How and why is the Earth constantly changing? How do scientists reconstruct events in Earth's geologic history? This course explores the origin and evolution of the Earth and provides resources for educational use.

About The Course

The AMNH course The Dynamic Earth: A Course for Educators provides students with an overview of the origin and evolution of the Earth. Informed by the recently released Next Generation Science Standards, this course examines geological time scales, radiometric dating, and how scientists “read the rocks.” We will explore dramatic changes in the Earth over the last 4 billion years, including how the evolution of life on Earth has affected its atmosphere. In addition to looking at geology on a global scale, participants will take to their own backyards to explore and share their local geologic history. Course participants will bring their understanding of the dynamic Earth - along with content resources, discussion questions, and assignments - into their own teaching.

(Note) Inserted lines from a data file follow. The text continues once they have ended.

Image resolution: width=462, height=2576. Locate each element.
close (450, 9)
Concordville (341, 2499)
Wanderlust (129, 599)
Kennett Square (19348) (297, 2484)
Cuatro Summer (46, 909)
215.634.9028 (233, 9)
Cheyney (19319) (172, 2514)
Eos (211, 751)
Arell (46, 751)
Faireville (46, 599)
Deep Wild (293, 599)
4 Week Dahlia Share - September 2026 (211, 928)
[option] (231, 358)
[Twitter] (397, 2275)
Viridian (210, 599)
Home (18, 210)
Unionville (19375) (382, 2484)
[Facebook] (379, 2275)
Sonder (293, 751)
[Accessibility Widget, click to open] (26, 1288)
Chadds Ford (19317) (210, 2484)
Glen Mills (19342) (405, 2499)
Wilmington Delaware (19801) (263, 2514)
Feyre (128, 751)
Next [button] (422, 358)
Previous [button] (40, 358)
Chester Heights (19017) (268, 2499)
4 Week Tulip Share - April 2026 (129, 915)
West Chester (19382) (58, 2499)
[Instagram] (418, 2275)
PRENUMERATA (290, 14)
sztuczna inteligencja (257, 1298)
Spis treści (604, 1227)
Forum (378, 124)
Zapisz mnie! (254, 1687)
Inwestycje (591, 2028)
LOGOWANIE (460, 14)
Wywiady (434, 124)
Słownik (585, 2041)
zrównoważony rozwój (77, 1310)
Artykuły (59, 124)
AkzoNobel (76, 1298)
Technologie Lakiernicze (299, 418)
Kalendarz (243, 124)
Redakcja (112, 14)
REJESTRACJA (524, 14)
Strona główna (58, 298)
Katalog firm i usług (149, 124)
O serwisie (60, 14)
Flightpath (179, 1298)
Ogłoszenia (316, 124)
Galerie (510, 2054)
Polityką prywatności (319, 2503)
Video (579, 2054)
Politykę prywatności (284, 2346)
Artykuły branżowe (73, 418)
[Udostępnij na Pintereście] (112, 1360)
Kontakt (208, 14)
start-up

Frequently Asked Questions

What resources will I need for this class?
This class contains all the readings you will need. Any additional materials will be freely available online. 

Who should enroll in this course?
All interested educators are welcome to enroll in this course. The course content focuses primarily on Earth science at the secondary school level (grades 7-12 in the United States).

What are the prerequisites for the class?
There are no prerequisites for this course. An introductory background in Earth science or geology may be helpful but is not required.

What opportunities are available at the American Museum of Natural History as part of this class?
The Museum, located in New York City, offers many rich and diverse opportunities to explore Earth science, including, in particular, the Hall of Planet Earth. For more information, please visit amnh.org.

Recommended Background

There are no prerequisites for this course. An introductory background in Earth science or geology may be helpful but is not required.